• Task statement:
Every line below needs to be transcribed without alteration, and no image may be carried over.

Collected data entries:
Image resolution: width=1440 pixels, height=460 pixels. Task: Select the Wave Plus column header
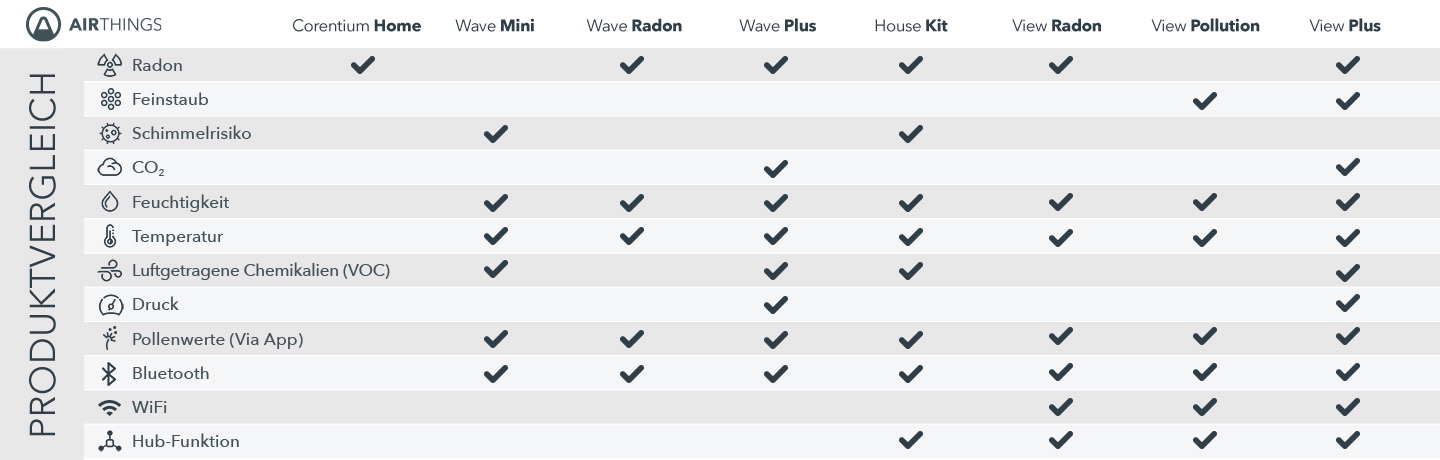tap(778, 26)
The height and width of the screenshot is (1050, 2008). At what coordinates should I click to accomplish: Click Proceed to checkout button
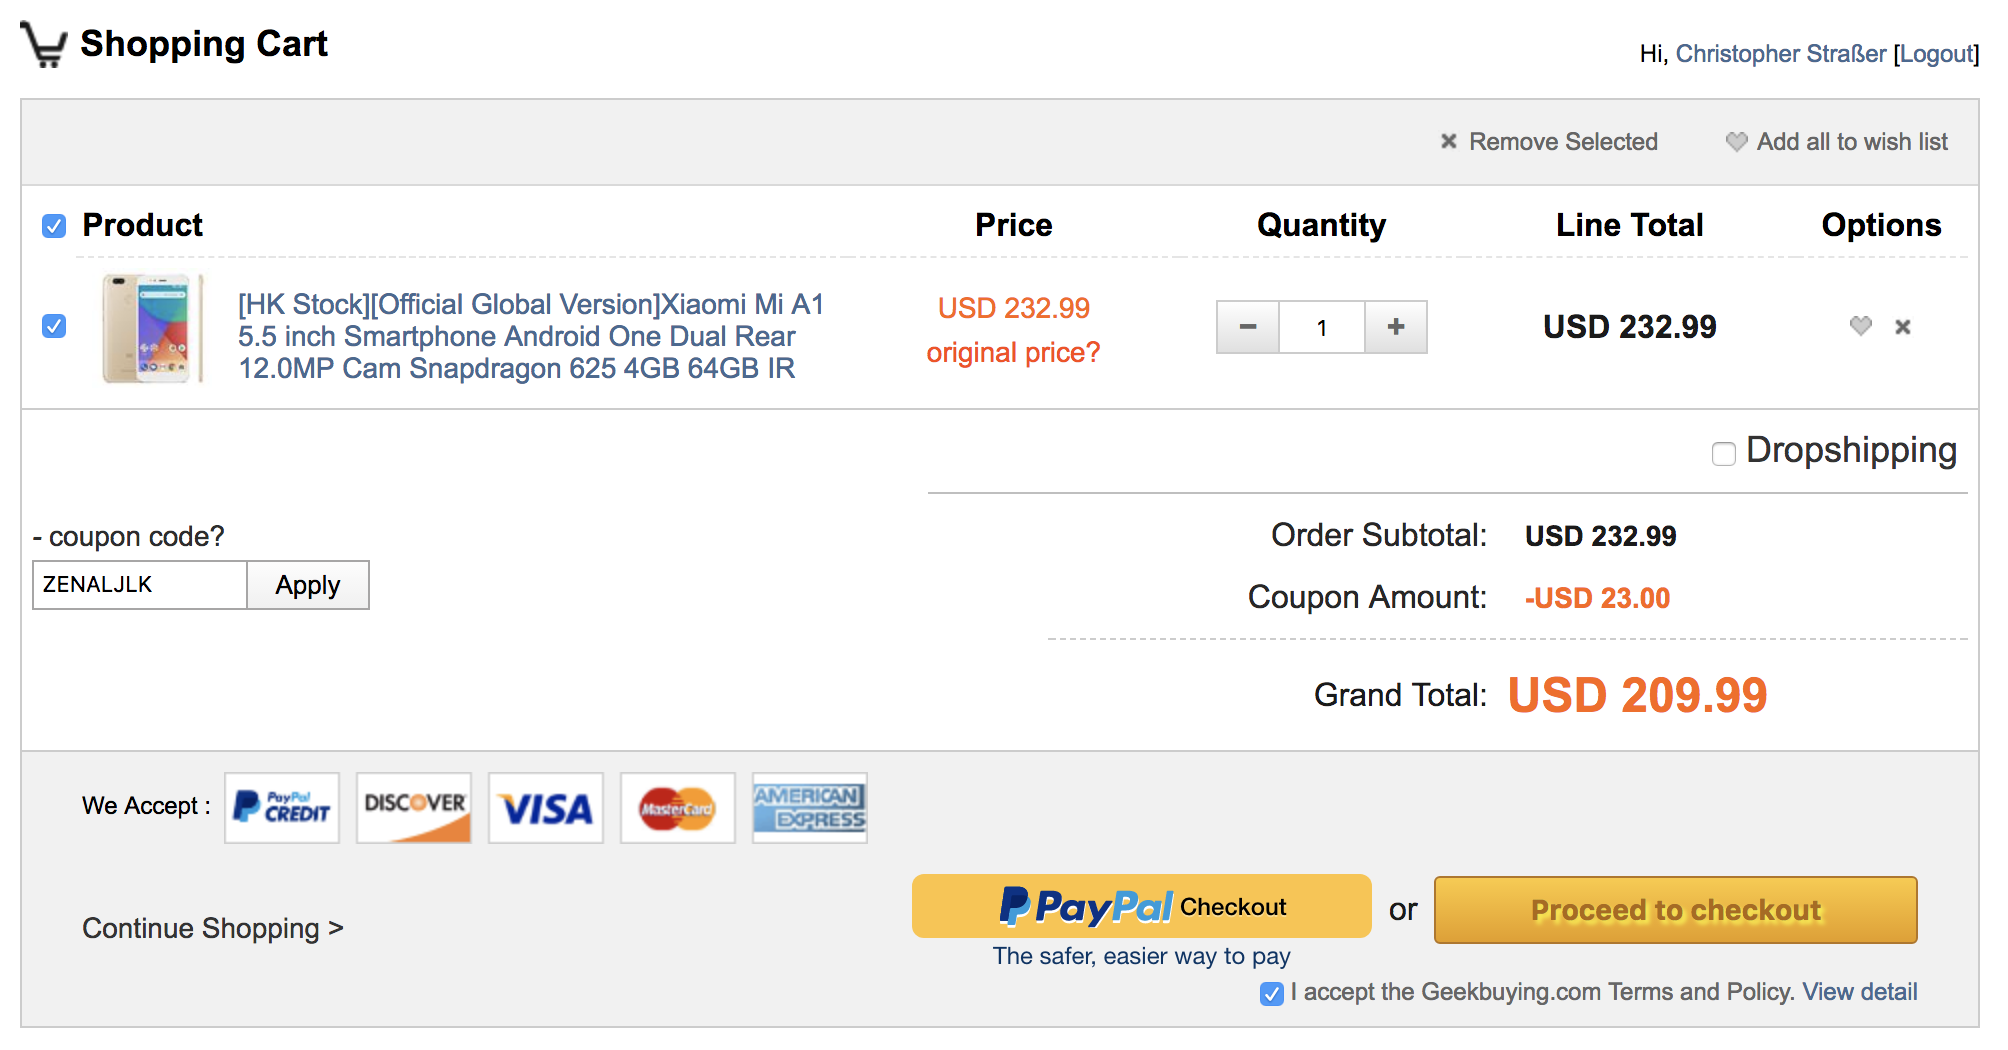point(1676,910)
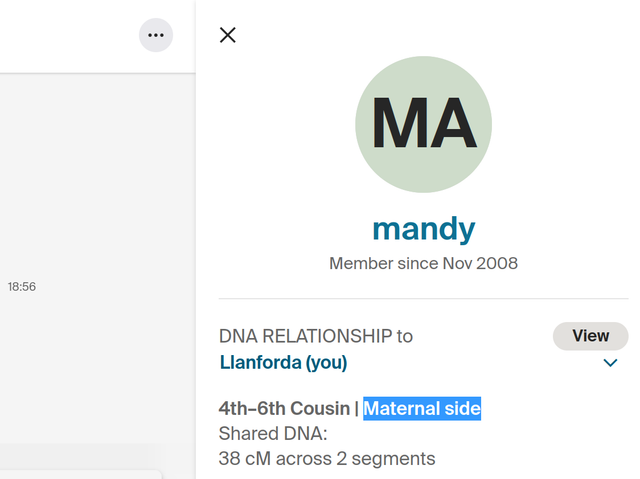The height and width of the screenshot is (479, 640).
Task: Expand the DNA relationship chevron
Action: [610, 363]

• Reply to the exercise:
Image resolution: width=1440 pixels, height=460 pixels. Task: Select the Wave Plus column header
tap(778, 26)
The height and width of the screenshot is (1050, 2008). At what coordinates should I click to accomplish: Click Proceed to checkout button
point(1676,910)
The height and width of the screenshot is (479, 640).
Task: Expand the DNA relationship chevron
Action: [610, 363]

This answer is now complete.